Seine strahlende Karriere war, wie es Ulrich Liebe 1992 in dem eindringlichen Buch über "Schauspieler als Nazi-Opfer" beschrieben hat, der Lohn eines konsequenten Lebens und Arbeitens gewesen. Geboren am 10. April 1904 im sorbisch-brandenburgischen Städtchen Calau, hatte Gottschalk sich früh für die Bühne begeistert. Schon als Cottbusser Gymnasiast zeigte er ein erstaunliches Schauspieltalent. "Die Kunst soll der Leitstern meines Lebens sein", schrieb der Primaner. Abitur im Frühjahr 1922, da war der Vater, ein Arzt, gerade gestorben, das kleine Vermögen mit den Kriegsanleihen perdu, die Inflation auf dem Marsch. Das Theater blieb erst einmal Traum.

Joachim Gottschalk geht zur See. An Bord der Großherzogin Elisabeth, eines dreimastigen Vollschiffs, schreibt er Tagebuch: "Schön ist das Meer! Ewiger, abgeklärter Friede und doch lebendige Bewegung. Das Ziel des Menschen muß es sein, sich zur Abgeklärtheit, zum Gleichmaß durchzuringen und doch nicht stumpf zu werden…" Sein Weihnachtsbrief 1923 kommt aus Buenos Aires, unter Segeln erreicht er Chile und Australien, auf Dampfern pendelt er schließlich zwischen Hamburg und Südamerika – im Seesack immer die Reclam-Hefte: Schiller, Shakespeare, Grillparzer, Ibsen.

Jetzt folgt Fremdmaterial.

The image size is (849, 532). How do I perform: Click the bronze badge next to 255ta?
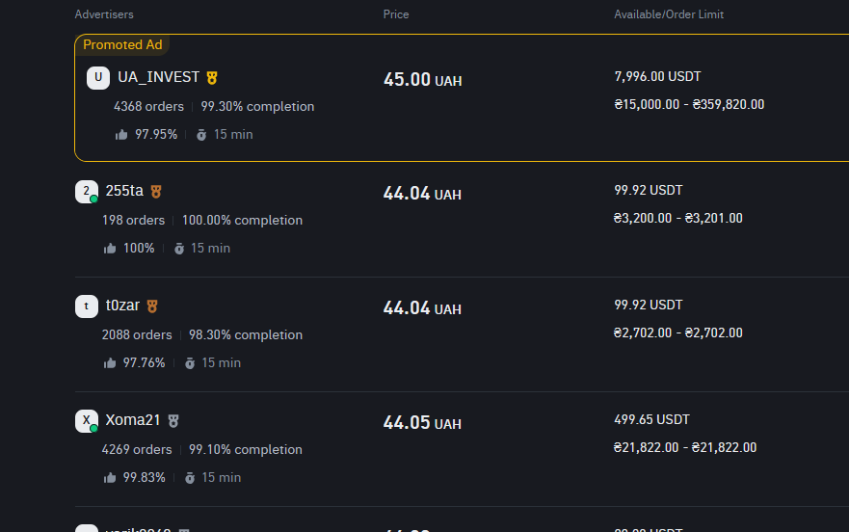(156, 192)
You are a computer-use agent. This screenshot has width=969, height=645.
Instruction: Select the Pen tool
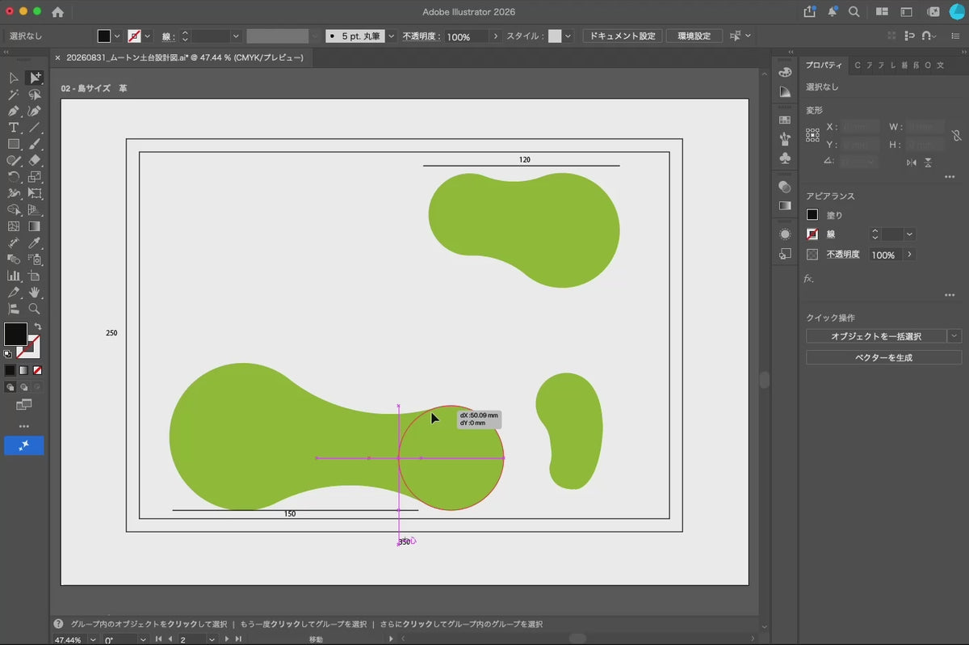[x=14, y=111]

"Großartig in Tendenz und Haltung" – Goebbels ist begeistert

Nach vier Jahren mustert er ab und wird Schauspielschüler. Sein erster Lehrer in Cottbus reicht ihn bald weiter nach Berlin. In der Spielzeit 1927/28 reist Joachim Gottschalk mit der Württembergischen Volksbühne aus Stuttgart durch die süddeutsche Provinz; 200 Mark Monatsgage. In den Niederungen des Tourneelebens gewinnt er ganz neue Einblicke in die hohe Schauspielkunst – und die Liebe seiner Kollegin Meta Wolff. Nach einer zweiten Spielzeit, jetzt schon mit großen Rollen, in Schiller-Dramen, in Stücken von Shaw und Strindberg, geht’s nach Zwickau an ein festes Haus, wo man auch Zeitgenossen gibt, Barlach, Brecht. Auf der Bühne beeindruckt Gottschalk durch die – wie es eine Stimme der Kritik empfindsam formuliert – "Leidenschaft des vorzüglich gegebenen Dichterwortes. So starb mir noch kein Mortimer…"

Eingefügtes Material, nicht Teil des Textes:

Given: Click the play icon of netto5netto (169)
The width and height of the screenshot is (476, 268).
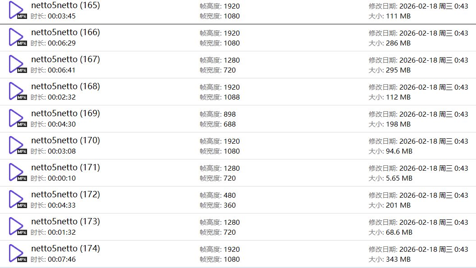Looking at the screenshot, I should click(x=17, y=118).
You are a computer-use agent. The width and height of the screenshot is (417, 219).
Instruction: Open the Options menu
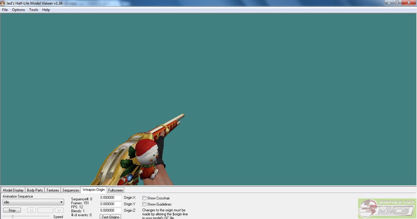point(18,10)
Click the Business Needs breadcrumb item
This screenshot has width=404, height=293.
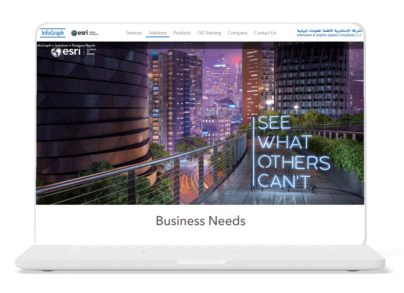[83, 45]
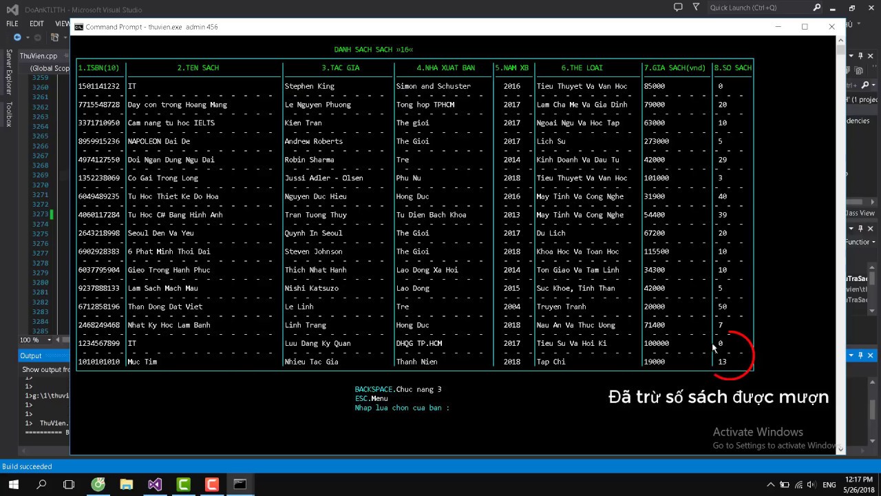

Im Mai 1931 ist Hochzeit in Halberstadt; Meta Wolff spielt am dortigen Theater, ihrem Mann zuliebe hat sie sich evangelisch taufen lassen. Im Herbst wird Joachim in Leipzig engagiert, jetzt geht es in die großen Städte, an die großen Bühnen. Im Februar 1933 wird Meta Mutter, Michael heißt der Kleine.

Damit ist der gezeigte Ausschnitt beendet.